The UN News Centre reports that the small island state of Palau plans to seek an advisory opinion from the ICJ in relation to climate change. While the exact details of the plan is not yet clear, this is indeed a significant development. The ICJ has on previous occasions ruled that, while states have the sovereign right to explore their natural resources, states are under an obligation to “ensure that activities within their jurisdiction and control respect the environment of other States or of areas beyond national control”.  Not surprisingly, though, the problem of climate change presents litigants with a series of problems in relation to causation (general and special), liability, responsibility and standard of proof making climate change an altogether different problem when it comes to litigation compare to more traditional cross-border pollution.
Interestingly, the news adds to the recent increase in environmental disputes before international courts and tribunals – at a time when the ICJ has abandoned its environmental chamber.
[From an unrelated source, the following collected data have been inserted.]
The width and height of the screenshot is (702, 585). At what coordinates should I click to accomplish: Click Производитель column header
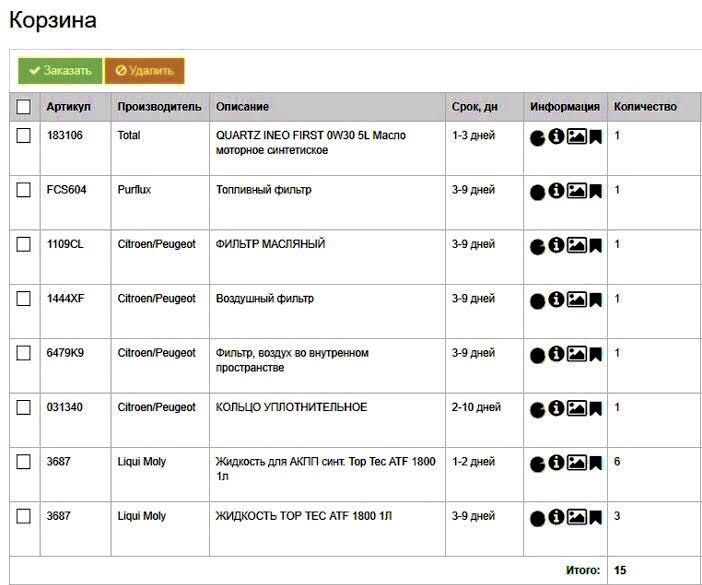pyautogui.click(x=159, y=107)
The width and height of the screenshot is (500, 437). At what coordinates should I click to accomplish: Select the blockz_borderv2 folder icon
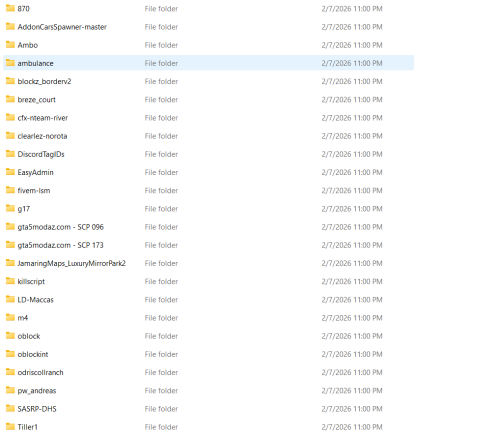(x=10, y=81)
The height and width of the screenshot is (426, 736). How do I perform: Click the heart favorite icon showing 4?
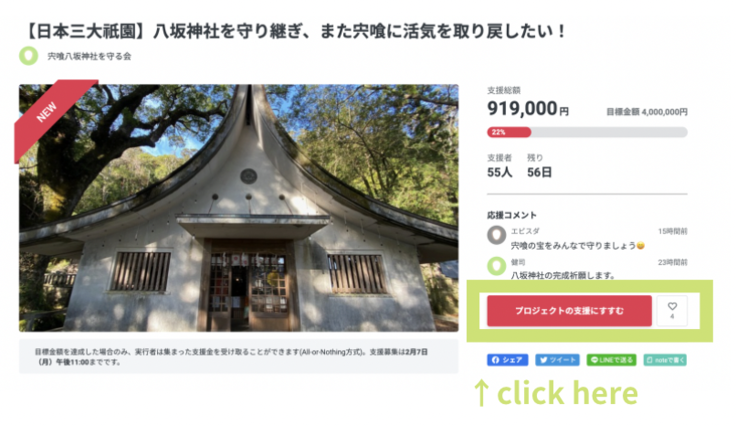pos(672,311)
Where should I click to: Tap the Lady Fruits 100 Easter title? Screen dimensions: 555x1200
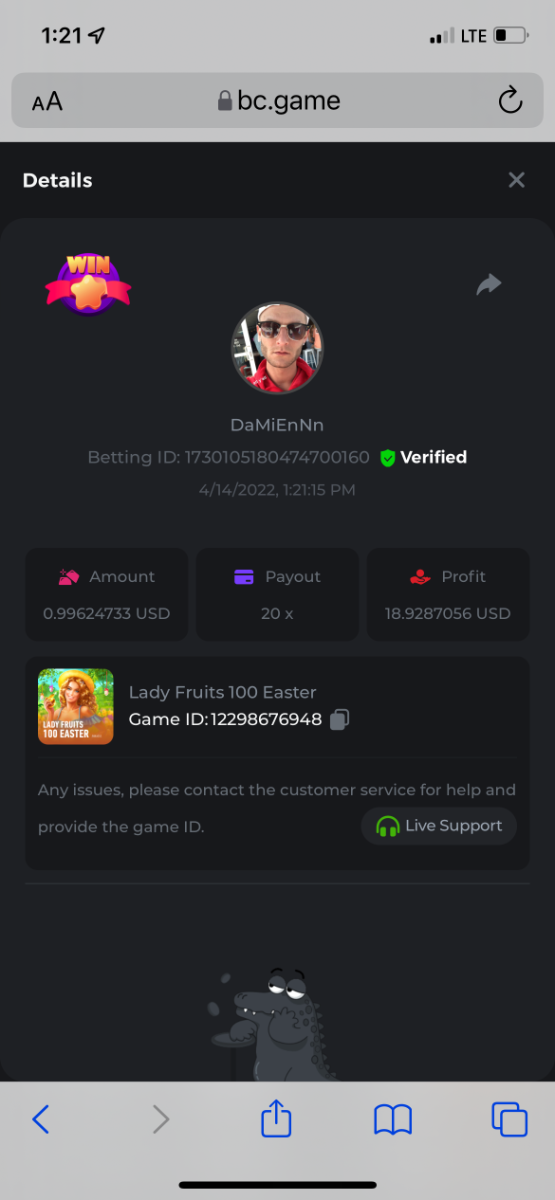[222, 692]
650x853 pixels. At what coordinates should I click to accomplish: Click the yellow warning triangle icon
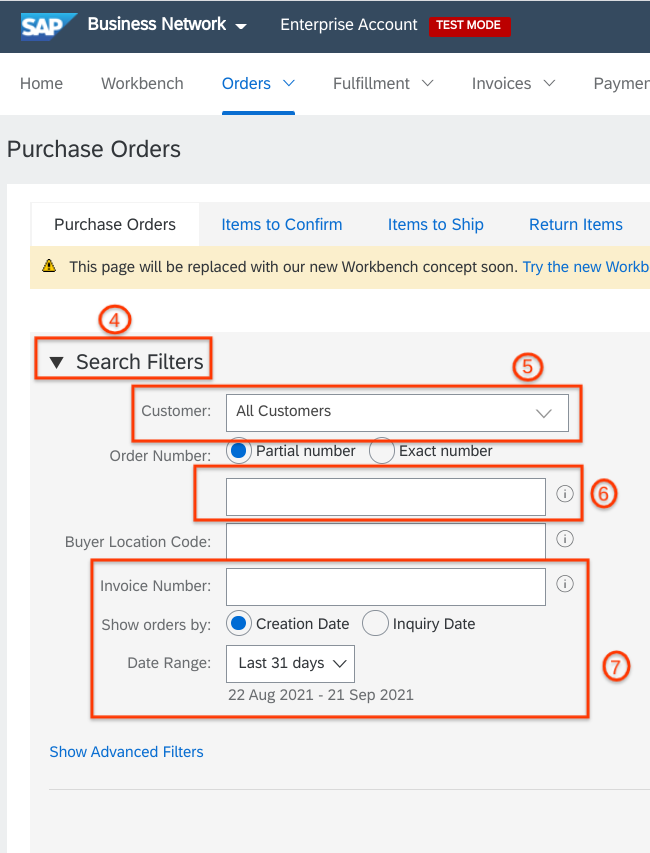coord(49,266)
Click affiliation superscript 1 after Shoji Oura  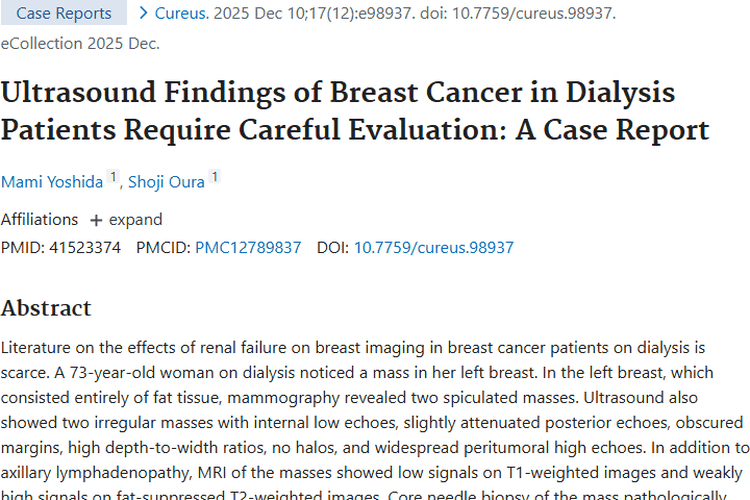(x=214, y=177)
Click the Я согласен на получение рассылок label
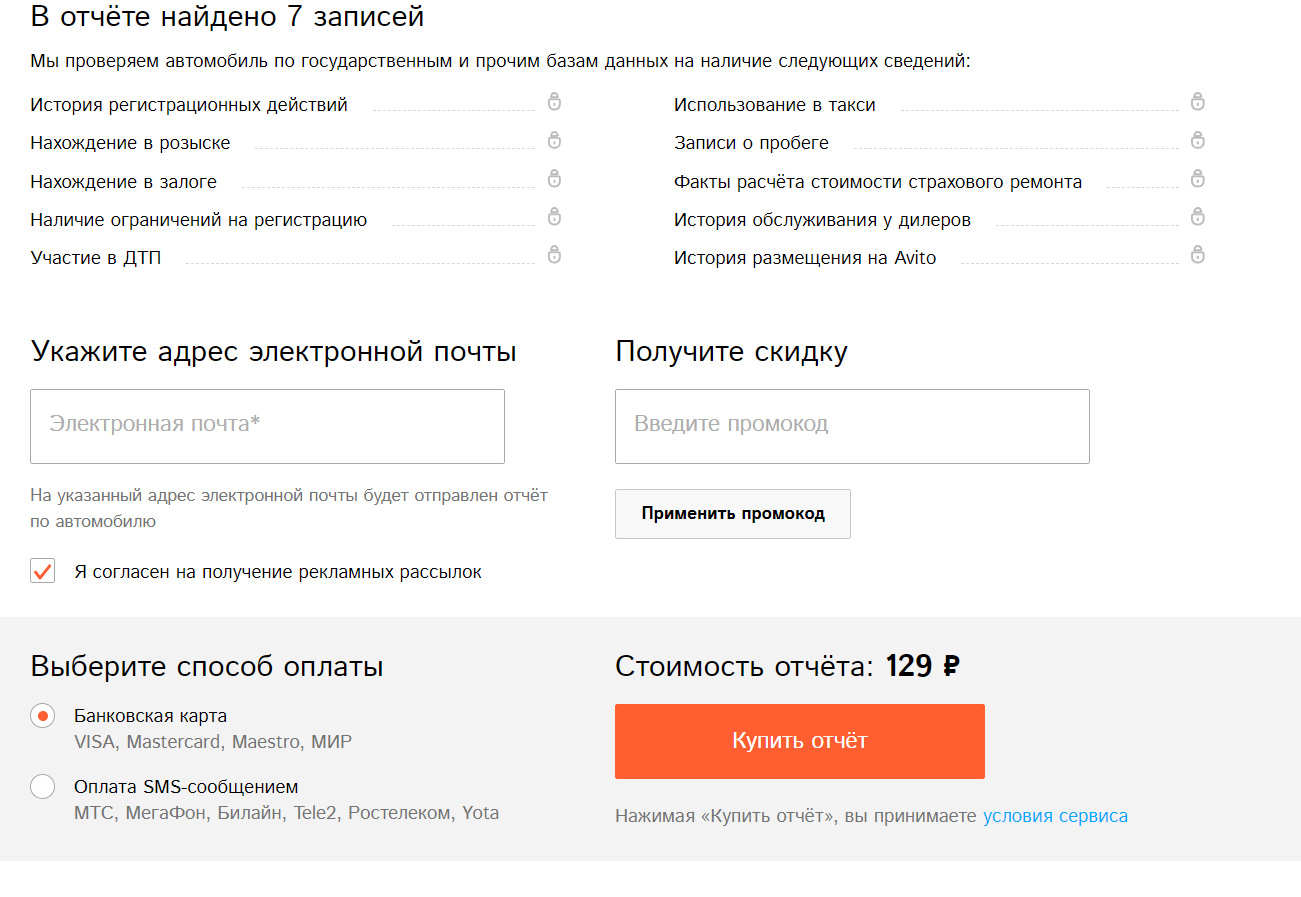1301x897 pixels. pyautogui.click(x=278, y=572)
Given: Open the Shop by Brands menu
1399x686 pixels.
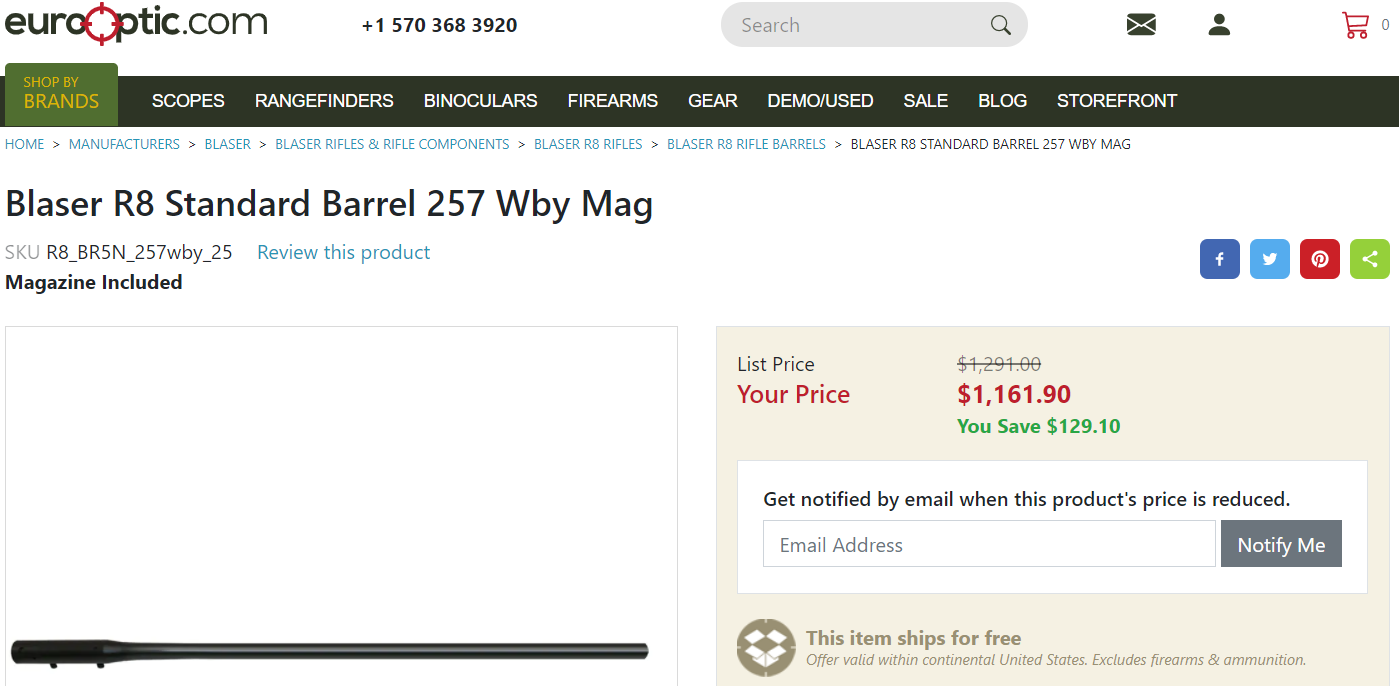Looking at the screenshot, I should click(61, 94).
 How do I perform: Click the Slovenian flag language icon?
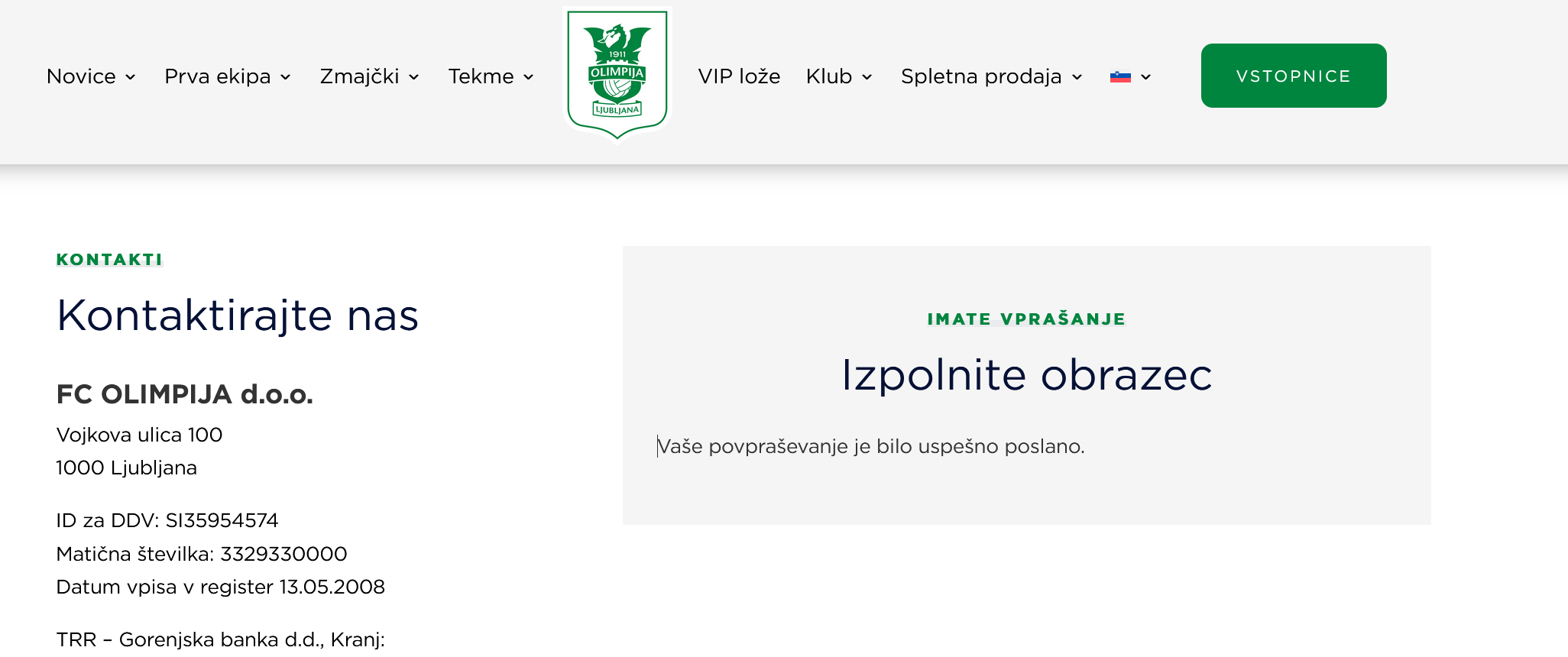tap(1120, 76)
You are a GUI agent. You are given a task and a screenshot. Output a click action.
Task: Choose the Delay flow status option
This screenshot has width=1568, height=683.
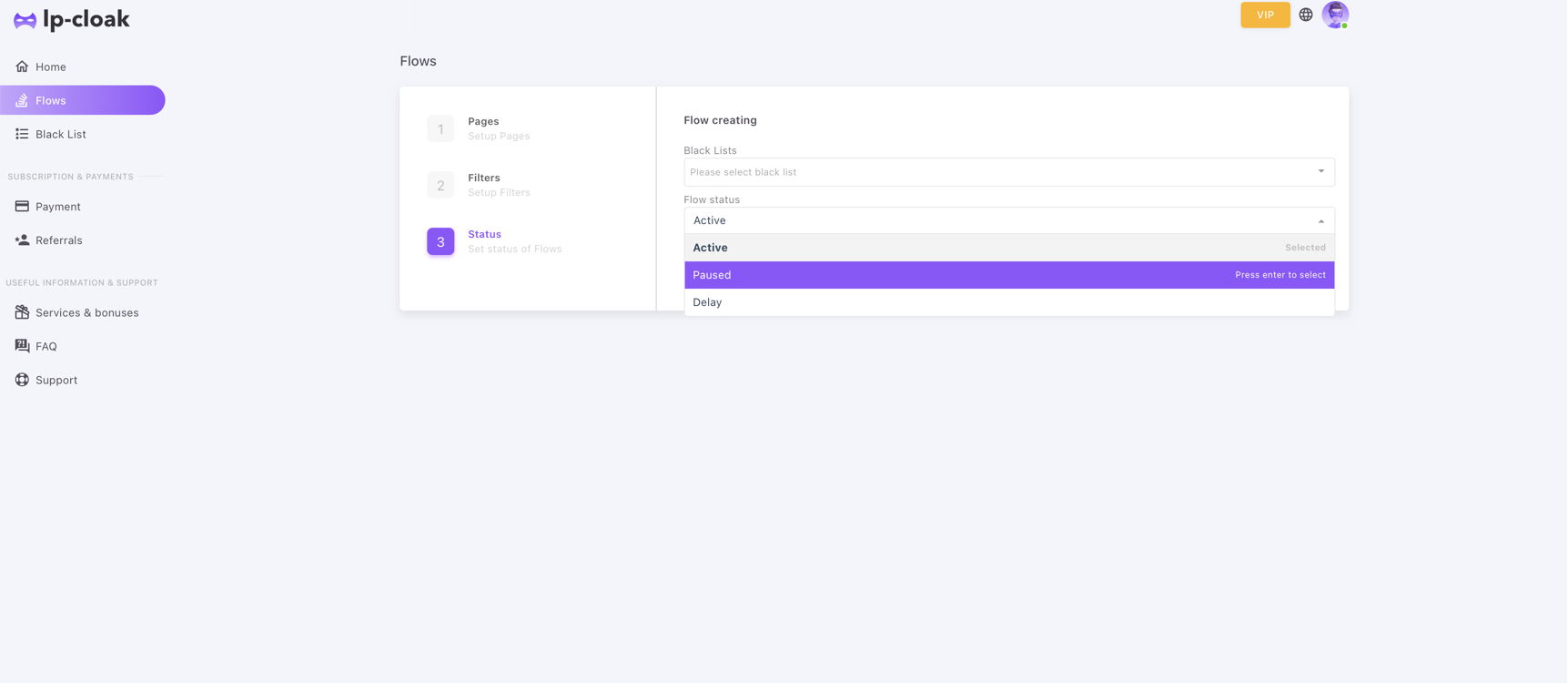coord(1008,302)
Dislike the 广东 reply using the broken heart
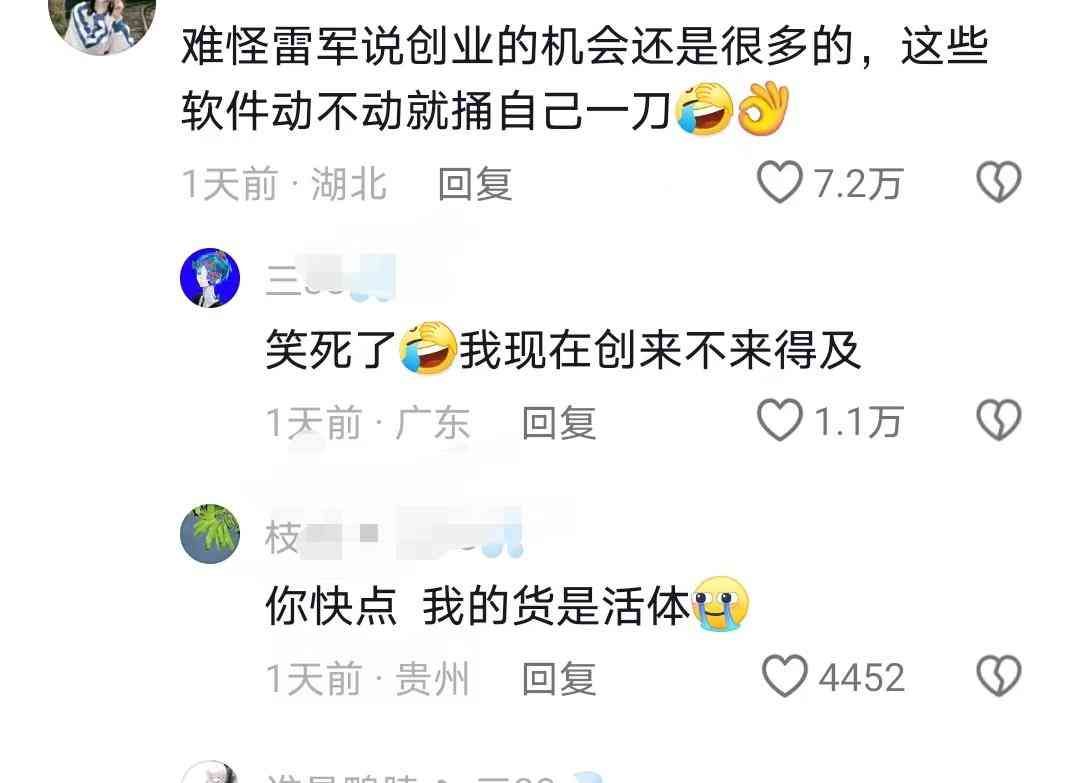Image resolution: width=1080 pixels, height=783 pixels. click(999, 419)
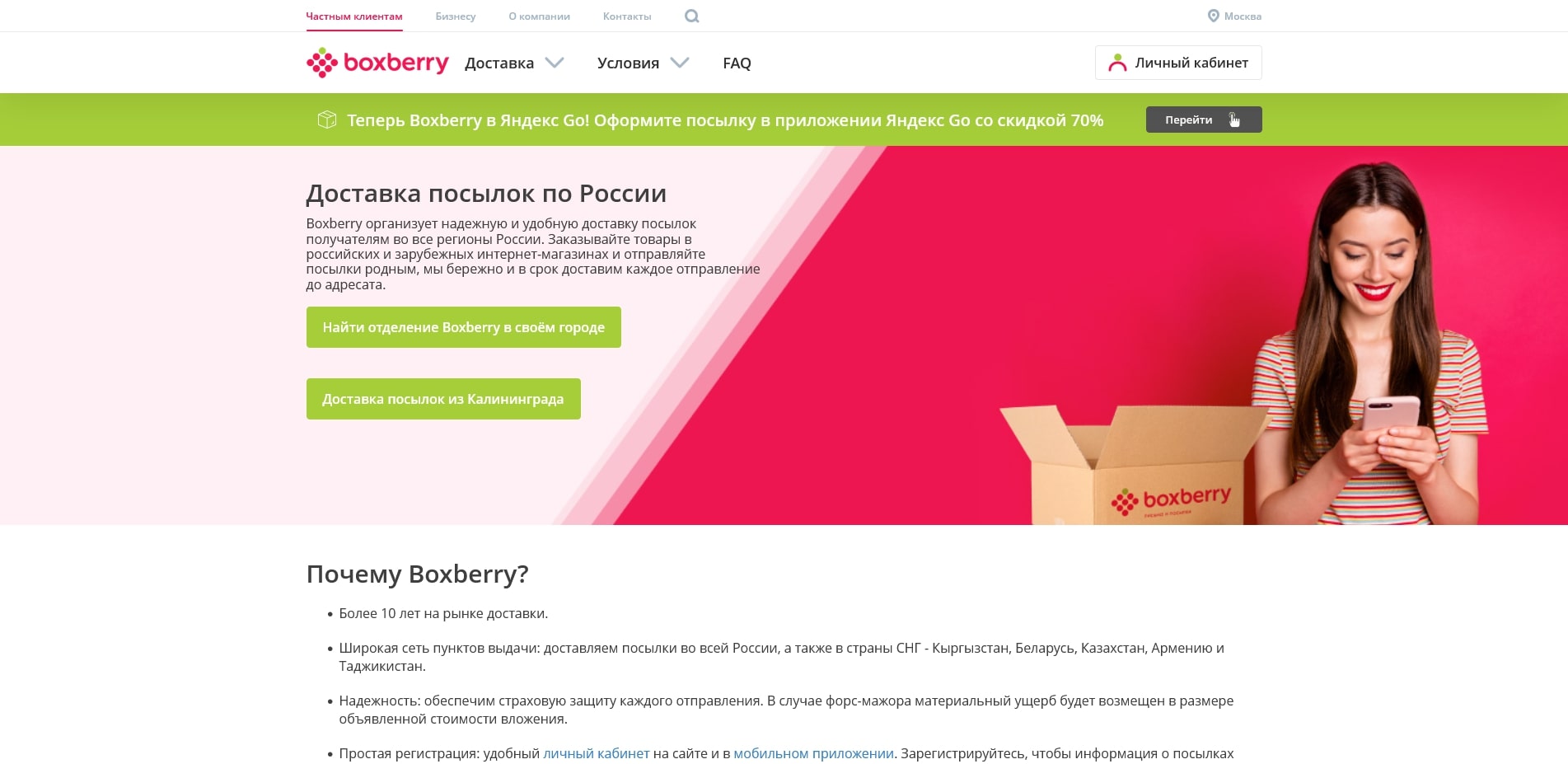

Earlier in the year, we saw the Seabed Disputes Chamber of ITLOS issuing its first advisory opinion in relation to activities in the Area. Last year the ICJ delivered its judgment in the Pulp Mills on the River Uruguay (Argentina v. Uruguay) and another “environmental” dispute is pending before the Court in the Aerial Herbicide Spraying (Ecuador v. Colombia) case.
More to follow.


  1. Gentian Zyberi Gentian Zyberi 28 September 2011

    Palau is also the country that has declared the first sharks’ sanctuary, so it has the necessary credentials for making such a move. A beautiful country I’d like to visit some time.
    I’m wondering, however, as to how the ‘climate change’ question or questions to be put to the Court will be framed? Whether there is a ‘climate change’? If so, what measures need to be taken? Who bears responsibility and for what? How are the costs for the necessary steps to counter ‘climate change’ to be shared among the members of the United Nations?
    The first question for the proponents of this move is whether the Court is properly equipped to deal with this highly technical/scientific issue? And actually, is this issue ripe enough to be dealt with by the Court?

  2. elittube elittube 3 October 2011

    Thanks for this article.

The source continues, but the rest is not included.